During the pilot, semantic; item; and operational equivalence was supported for the P-Scale Short. The measurement properties were considered as good. Question 12 was most difficult to understand, as most people needed an example or explanation.

For the SALSA scale, no problems were noticed regarding the conceptual, semantic or operational equivalence during the pilot. Question 2 led to confusion, and was therefore revised. The measurement properties were considered as good. Item 4 was most difficult to understand.


During the pilot, WGQ item 4 was revised. According to this and other studies, it is recommended to use the new version of the item. Semantic, item and operational equivalences are supported.

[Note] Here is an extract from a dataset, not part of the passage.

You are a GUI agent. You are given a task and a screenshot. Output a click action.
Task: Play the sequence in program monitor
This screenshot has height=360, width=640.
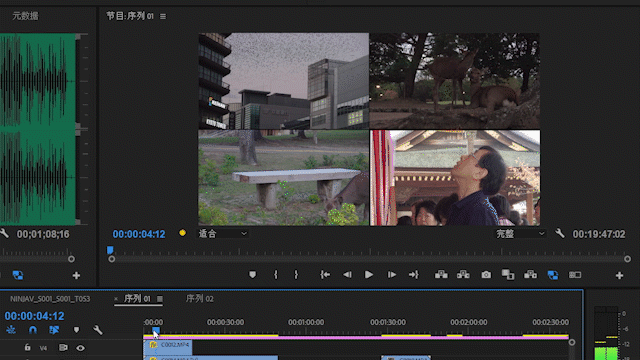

When compared with the WGQ(6), the WGQ(11) is more comprehensive in facing all aspects of the construct activity, is more internal consistent, and is more sensitive in finding people facing activity limitations. Concluding, the WGQ(11) is more favourable to use in the study population.

The Bahasa Indonesia version of the P-Scale was already used in two large studies among persons affected by leprosy, which were partly conducted on Java. Therefore, remaining problems with the translation were unlikely. Indeed, this study did not find problems regarding semantic, item or operational equivalence. Although the internal consistency was lower compared with other studies, it still is considered as adequate. The other measurement equivalences were considered as good.

According to this and other studies, SALSA scale item 3 seemed to be less relevant when the answer option about risk avoidance is deleted. Therefore, this study recommends to remove question 3 if this answer option is removed as well. For question 2 is recommended to use the revised version and to make it two separate questions. The measurement properties of the SALSA scale are supported. 4


The overall conclusion is that this study shows that the WGQ(6), WGQ(11), P-Scale Short and SALSA are overall cultural valid to use among persons affected by leprosy in West-Java, while the WGQ(11) is in this study context more favourable than the WGQ(6). This study results are not one-to-one generalizable to other NTDs or regions: carefully testing or validating in the new context is needed. Persons who want to use these and other tools need to be highly aware of the importance of cultural validation of tools. More validation on a broader scale will be needed to develop an internationally usable cross-NTD toolkit of instruments to measure NTD-related morbidity and disability.